- [What to produce]: Each line in the entries below that holds the string "Kustantamo" must be copied.

- [Data records]:
━━━━━━━━

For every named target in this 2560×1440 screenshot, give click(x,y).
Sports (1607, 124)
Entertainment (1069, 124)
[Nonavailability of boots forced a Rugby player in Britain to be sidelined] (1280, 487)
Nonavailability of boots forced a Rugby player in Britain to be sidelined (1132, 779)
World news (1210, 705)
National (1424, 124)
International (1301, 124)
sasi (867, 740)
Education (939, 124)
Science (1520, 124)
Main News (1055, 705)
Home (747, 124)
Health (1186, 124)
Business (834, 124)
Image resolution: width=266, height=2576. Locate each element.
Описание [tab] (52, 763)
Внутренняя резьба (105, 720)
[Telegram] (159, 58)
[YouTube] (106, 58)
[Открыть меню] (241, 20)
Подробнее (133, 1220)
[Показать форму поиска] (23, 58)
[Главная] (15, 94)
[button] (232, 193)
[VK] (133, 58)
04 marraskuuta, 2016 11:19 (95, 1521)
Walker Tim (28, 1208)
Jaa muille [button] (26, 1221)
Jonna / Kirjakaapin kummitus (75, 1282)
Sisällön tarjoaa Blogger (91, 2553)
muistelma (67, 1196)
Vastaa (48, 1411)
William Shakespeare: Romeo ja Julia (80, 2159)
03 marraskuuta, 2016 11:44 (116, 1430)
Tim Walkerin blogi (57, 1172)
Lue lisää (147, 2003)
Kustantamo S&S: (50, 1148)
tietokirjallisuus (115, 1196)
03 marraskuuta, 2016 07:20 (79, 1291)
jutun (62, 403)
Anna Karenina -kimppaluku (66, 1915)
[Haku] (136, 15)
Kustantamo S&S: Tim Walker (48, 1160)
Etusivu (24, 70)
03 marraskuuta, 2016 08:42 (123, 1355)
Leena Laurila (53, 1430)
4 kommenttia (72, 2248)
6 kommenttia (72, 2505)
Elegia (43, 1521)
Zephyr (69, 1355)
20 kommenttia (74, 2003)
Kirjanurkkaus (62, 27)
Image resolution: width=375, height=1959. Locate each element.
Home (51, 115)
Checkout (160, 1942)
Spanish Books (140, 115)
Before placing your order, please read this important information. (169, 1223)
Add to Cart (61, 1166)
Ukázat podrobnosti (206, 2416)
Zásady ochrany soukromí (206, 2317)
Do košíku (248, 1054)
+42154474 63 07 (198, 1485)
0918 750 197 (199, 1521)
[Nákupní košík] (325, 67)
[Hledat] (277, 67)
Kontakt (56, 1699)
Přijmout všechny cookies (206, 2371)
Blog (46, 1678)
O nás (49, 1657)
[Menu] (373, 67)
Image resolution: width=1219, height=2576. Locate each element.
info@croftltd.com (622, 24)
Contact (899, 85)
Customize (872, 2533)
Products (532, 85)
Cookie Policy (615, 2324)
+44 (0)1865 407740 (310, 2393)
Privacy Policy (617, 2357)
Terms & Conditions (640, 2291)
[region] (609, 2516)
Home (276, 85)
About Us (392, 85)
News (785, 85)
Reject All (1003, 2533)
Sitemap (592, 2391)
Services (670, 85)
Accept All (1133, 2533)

━━━━━━━━

- [Your solution]:
Kustantamo S&S: (50, 1148)
Kustantamo S&S: Tim Walker (48, 1160)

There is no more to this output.